Data excerpts:
::::

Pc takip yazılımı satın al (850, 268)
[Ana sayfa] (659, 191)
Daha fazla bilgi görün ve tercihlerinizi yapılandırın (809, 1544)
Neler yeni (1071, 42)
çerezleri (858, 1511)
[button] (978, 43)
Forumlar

::::

Retype the entries shown above. Keep every word exactly as it is.

**Solution below:**
Pc takip yazılımı satın al (850, 268)
[Ana sayfa] (659, 191)
Daha fazla bilgi görün ve tercihlerinizi yapılandırın (809, 1544)
Neler yeni (1071, 42)
çerezleri (858, 1511)
[button] (978, 43)
Forumlar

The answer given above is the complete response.